- Opening Delimiter -

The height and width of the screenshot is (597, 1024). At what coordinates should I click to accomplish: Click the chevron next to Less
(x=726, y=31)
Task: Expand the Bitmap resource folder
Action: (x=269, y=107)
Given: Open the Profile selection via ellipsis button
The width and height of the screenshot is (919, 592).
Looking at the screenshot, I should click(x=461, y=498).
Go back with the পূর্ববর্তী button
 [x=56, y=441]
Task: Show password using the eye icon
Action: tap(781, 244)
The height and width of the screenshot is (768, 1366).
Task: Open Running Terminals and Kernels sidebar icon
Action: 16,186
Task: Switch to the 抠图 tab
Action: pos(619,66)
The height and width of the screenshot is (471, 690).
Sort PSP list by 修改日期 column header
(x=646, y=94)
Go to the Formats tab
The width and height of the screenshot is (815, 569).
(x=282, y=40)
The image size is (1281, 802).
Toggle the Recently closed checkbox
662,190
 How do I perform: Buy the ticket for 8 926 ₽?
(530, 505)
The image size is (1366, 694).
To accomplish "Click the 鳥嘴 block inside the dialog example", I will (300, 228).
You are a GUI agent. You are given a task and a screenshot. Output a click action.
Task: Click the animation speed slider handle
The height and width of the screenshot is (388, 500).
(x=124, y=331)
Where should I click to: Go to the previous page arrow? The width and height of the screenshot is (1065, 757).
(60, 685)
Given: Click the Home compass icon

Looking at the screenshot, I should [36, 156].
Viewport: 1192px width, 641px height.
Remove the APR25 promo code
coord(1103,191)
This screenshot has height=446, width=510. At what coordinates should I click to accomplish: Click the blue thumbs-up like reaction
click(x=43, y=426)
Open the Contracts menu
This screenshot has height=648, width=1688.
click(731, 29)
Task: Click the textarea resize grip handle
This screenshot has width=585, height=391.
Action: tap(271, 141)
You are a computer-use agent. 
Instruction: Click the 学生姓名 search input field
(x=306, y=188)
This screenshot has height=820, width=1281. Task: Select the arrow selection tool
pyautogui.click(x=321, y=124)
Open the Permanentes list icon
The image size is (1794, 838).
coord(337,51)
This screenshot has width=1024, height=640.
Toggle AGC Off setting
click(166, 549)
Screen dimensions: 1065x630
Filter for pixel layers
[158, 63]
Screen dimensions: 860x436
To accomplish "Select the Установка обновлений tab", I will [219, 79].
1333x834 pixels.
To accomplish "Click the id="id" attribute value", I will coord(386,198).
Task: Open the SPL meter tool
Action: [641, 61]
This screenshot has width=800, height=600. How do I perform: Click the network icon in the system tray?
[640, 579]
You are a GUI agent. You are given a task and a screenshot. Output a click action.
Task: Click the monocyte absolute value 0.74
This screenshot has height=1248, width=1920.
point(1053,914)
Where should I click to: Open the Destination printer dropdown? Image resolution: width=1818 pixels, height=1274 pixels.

- Closing Delimiter -

▶ [TASK INSTRUCTIONS]: Within the records, count the lines that include the word "pixels". Answer with the number only.

▶ [SOLVED EXERCISE]: 2